Credit Cards for People Under the Age of 21 Will Be Much Harder to Get

The newly passed credit card reform legislation which will go into effect in February, 2010 has been talked about extensively for the most part with one exception, the restrictions it will place on people under the age of 21 for getting credit.

As we all know, until this recession started just about anyone and their brother could easily get approved for a credit card whenever they wanted to. That held especially true for college students who have long been a prime target of the credit card companies.

Well that is all going to change when the legislation takes effect. Many consumer advocacy groups and legislators feel that the credit card companies have been taking advantage of the general naïveté of college students when it comes to finance, specifically the use of credit cards.

A recent survey conducted by Sallie Mae, the student loan giant, found that the average credit card debt for an undergraduate student is currently $3,173. That is up a whopping 46% in the past five years. The survey also found that students possess five credit cards on average.

Now $3,173 may not seem like a huge sum of money but when you do not work full-time, and in many cases have no income at all, it is quite significant. Couple that along with the fact that about half of all students are receiving financial aid that they will have to pay back and you can easily see that this is a financial hole that the students are digging for themselves.

For these very reasons the Credit Card Reform Act will place the following restrictions on credit card issuers when it goes into effect in February of 2010:

  • Anyone under the age of 21 that cannot prove that they have the ability to repay debt through income or by other means must have a parent or guardian cosign before they will be issued a credit card.
  • The only way there will be increases in the line of credit issued is if the cosigner agrees to it.
  • Credit card companies will be prohibited from marketing pre-screened offers to anyone age 20 and younger.
  • Colleges, universities and alumni associations must disclose any agreements they have with the credit card companies in which they share contact information of current students, alumni, faculty and school employees.
  • Credit card companies will be prohibited from using free gifts such as T-shirts, food, or any other such things as enticements in exchange for a student completing a credit card application.

Credit card issuers have long been extremely aggressive on college campuses at the beginning of each semester when it comes to marketing to students. Many would say that it has gotten completely out of hand.

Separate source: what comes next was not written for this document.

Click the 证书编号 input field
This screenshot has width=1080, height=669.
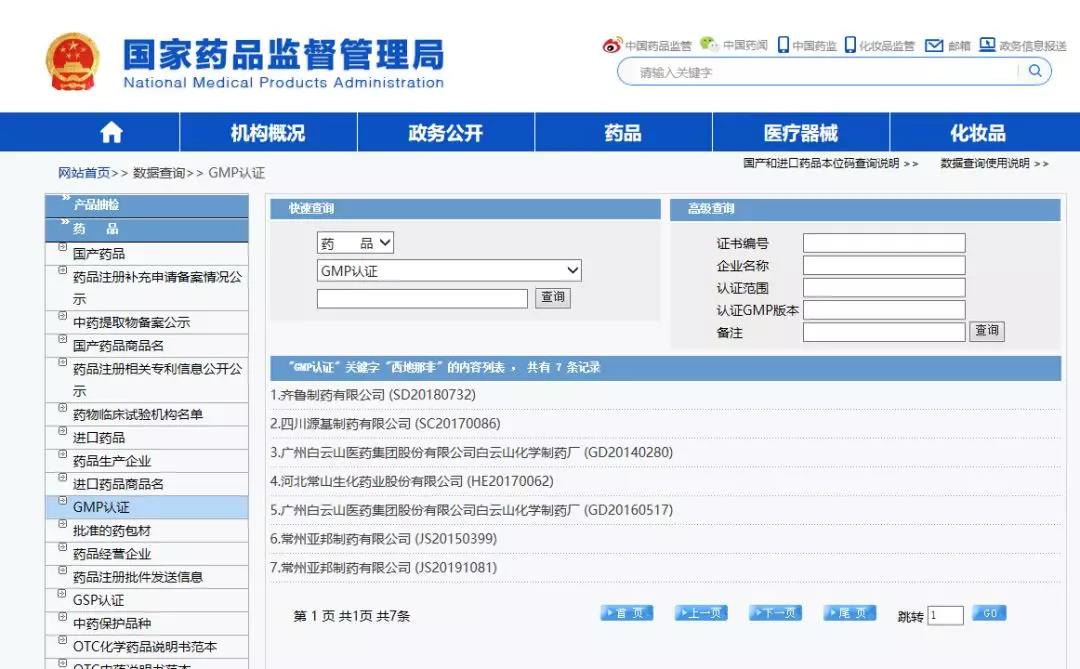click(x=884, y=242)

The California University system for instance has completely banned credit card companies from soliciting on campus and other university systems have put similar restrictions on credit card marketing activity on their campuses.

There are some however, that say that the students are adults and they should be allowed to make their own decisions as to whether or not they want a credit card. Not surprisingly the credit card companies themselves have taken this stance.

But we here at www.creditcardcandor.com believe that the safeguards are a good thing. The truth of the matter is that time and time again far too many students have show that they are not quite ready to responsibly use a credit card.

And no one said that students will no longer be able to get a credit card. They just won’t be handed out like candy anymore.